### [WORK TASK]
If a line contains "Laga Ilmu Kebatinan", it is the last one to write out; begin with the first line of the records and copy each exactly.

======== DATA RECORDS ========

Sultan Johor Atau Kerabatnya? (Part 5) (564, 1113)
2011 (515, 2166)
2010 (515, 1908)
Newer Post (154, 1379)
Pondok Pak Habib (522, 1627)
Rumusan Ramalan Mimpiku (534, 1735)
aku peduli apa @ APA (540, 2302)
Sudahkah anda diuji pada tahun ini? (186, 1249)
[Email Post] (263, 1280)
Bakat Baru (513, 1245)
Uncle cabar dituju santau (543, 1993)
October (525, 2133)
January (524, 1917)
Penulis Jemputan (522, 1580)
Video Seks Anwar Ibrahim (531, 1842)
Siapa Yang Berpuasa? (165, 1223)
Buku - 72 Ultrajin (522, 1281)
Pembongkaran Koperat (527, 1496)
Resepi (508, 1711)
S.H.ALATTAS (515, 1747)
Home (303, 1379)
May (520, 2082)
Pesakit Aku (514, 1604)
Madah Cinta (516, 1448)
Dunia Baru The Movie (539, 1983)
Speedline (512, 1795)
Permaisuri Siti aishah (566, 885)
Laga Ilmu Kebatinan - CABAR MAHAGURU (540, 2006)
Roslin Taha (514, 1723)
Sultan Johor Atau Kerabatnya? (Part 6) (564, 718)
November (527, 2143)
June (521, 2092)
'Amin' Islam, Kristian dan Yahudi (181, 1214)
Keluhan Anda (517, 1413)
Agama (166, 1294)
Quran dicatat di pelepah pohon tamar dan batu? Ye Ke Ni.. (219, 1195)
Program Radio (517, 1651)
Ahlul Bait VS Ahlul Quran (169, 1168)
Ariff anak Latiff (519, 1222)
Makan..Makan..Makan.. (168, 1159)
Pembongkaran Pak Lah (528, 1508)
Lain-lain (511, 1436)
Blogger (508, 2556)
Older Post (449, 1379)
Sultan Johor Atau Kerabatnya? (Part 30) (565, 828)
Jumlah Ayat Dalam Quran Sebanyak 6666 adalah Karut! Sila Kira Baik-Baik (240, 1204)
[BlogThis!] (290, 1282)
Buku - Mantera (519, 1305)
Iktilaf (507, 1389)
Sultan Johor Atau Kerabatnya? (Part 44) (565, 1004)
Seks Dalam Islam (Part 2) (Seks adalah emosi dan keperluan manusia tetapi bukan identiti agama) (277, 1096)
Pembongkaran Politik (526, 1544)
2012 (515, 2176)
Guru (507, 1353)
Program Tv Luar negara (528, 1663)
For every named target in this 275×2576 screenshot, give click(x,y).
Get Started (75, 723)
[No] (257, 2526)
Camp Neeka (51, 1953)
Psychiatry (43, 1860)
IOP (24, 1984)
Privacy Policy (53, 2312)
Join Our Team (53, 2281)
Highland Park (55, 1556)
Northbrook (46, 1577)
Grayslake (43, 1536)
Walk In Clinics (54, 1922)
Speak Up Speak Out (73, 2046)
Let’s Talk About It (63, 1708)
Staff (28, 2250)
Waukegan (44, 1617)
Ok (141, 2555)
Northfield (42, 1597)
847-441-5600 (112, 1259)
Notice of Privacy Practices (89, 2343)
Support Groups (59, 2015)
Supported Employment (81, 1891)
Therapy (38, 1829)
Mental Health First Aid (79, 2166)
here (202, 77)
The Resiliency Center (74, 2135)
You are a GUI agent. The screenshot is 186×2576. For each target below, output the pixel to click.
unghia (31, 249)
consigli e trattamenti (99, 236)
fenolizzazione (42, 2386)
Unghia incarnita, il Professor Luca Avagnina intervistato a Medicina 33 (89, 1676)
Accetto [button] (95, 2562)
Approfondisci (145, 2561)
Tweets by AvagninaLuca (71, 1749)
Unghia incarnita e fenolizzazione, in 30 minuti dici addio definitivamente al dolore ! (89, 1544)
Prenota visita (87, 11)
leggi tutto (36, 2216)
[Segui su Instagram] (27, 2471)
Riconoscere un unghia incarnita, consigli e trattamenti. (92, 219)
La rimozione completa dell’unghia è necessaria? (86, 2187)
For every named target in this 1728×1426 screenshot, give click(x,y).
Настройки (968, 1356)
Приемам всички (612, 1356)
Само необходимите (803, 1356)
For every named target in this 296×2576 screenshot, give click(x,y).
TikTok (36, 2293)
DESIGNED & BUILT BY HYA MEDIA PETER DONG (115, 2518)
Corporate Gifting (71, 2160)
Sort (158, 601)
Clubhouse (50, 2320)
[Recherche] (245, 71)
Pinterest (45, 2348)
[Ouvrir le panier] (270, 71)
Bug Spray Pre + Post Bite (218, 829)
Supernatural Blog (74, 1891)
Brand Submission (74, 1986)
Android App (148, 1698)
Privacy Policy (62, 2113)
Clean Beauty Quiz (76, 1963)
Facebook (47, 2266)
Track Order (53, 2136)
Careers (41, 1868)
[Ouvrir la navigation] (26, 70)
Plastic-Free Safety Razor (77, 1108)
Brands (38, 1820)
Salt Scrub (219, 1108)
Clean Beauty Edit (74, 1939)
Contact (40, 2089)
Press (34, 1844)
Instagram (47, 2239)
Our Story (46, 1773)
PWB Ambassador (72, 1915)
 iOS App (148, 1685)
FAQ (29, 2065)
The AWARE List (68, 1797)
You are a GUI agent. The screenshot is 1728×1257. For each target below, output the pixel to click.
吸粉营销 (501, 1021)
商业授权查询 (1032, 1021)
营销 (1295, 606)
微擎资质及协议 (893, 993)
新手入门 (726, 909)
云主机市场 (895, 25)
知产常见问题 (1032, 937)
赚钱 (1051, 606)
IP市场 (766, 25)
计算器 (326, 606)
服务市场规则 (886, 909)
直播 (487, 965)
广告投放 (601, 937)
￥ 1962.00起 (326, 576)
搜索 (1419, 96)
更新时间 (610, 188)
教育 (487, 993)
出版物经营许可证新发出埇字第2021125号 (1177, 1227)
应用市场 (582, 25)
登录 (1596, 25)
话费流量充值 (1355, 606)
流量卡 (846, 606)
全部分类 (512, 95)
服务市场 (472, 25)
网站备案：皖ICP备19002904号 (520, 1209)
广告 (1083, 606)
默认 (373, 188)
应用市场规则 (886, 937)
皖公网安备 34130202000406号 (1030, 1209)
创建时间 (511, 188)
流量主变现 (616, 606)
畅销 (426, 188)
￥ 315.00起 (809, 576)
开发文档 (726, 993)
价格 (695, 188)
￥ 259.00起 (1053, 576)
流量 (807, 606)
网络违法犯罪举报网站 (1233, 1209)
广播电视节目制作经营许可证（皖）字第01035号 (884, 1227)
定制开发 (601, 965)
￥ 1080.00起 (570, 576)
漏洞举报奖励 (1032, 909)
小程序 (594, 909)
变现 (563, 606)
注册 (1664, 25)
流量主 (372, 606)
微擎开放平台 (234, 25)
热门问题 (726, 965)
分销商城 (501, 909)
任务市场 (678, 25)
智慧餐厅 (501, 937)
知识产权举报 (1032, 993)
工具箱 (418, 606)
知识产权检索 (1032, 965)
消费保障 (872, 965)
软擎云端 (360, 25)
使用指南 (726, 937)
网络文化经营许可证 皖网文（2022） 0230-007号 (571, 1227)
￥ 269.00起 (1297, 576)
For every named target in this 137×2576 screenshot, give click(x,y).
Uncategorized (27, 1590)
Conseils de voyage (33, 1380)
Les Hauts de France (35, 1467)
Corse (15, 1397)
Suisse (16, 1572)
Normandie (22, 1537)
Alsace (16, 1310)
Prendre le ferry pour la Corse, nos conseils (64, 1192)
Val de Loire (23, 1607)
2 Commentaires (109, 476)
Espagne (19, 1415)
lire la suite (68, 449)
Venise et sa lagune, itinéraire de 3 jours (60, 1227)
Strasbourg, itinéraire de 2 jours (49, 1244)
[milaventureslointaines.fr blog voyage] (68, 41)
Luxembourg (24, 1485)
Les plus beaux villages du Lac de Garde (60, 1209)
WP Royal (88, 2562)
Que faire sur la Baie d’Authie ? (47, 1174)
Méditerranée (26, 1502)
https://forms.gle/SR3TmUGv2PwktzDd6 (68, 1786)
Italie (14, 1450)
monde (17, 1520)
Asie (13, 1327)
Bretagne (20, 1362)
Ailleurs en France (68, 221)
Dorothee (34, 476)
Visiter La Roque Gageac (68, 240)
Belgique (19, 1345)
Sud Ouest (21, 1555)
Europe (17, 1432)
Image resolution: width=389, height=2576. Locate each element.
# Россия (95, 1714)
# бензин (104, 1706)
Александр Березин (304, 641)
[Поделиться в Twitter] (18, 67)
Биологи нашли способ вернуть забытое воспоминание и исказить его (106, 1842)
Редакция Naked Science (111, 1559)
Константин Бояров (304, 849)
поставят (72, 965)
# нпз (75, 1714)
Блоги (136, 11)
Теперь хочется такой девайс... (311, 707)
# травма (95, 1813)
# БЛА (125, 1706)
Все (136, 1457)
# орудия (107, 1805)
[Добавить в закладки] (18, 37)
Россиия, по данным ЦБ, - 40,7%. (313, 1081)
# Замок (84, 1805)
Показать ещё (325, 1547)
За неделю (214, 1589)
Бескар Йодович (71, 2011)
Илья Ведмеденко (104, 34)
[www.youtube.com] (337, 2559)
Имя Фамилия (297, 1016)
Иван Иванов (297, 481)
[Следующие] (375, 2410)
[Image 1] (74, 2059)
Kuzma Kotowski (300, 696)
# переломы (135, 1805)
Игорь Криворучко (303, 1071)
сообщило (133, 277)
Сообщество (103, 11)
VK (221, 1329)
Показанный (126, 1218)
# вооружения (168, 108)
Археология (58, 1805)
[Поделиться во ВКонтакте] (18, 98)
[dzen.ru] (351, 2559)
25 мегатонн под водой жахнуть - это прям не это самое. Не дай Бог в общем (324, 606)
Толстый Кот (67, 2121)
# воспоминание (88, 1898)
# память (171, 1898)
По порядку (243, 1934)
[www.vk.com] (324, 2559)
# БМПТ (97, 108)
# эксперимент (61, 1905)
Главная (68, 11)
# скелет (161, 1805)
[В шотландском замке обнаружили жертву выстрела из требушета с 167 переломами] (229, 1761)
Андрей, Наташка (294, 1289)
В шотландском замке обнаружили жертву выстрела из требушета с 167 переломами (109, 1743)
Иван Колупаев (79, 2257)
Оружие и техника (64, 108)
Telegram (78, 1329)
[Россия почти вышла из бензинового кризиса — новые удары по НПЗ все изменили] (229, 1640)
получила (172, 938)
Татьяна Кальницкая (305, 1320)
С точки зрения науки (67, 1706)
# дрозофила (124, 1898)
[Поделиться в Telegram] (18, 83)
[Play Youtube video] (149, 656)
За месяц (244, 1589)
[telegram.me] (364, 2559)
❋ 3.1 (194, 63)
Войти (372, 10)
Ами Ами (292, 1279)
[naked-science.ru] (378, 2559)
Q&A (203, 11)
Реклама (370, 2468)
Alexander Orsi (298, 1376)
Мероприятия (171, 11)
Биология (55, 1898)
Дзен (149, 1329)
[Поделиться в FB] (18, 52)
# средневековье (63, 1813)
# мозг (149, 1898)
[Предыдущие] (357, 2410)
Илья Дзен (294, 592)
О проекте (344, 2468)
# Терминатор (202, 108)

========

### [ANSWER BOX]
Sultan Johor Atau Kerabatnya? (Part 5) (564, 1113)
2011 (515, 2166)
2010 (515, 1908)
Newer Post (154, 1379)
Pondok Pak Habib (522, 1627)
Rumusan Ramalan Mimpiku (534, 1735)
aku peduli apa @ APA (540, 2302)
Sudahkah anda diuji pada tahun ini? (186, 1249)
[Email Post] (263, 1280)
Bakat Baru (513, 1245)
Uncle cabar dituju santau (543, 1993)
October (525, 2133)
January (524, 1917)
Penulis Jemputan (522, 1580)
Video Seks Anwar Ibrahim (531, 1842)
Siapa Yang Berpuasa? (165, 1223)
Buku - 72 Ultrajin (522, 1281)
Pembongkaran Koperat (527, 1496)
Resepi (508, 1711)
S.H.ALATTAS (515, 1747)
Home (303, 1379)
May (520, 2082)
Pesakit Aku (514, 1604)
Madah Cinta (516, 1448)
Dunia Baru The Movie (539, 1983)
Speedline (512, 1795)
Permaisuri Siti aishah (566, 885)
Laga Ilmu Kebatinan - CABAR MAHAGURU (540, 2006)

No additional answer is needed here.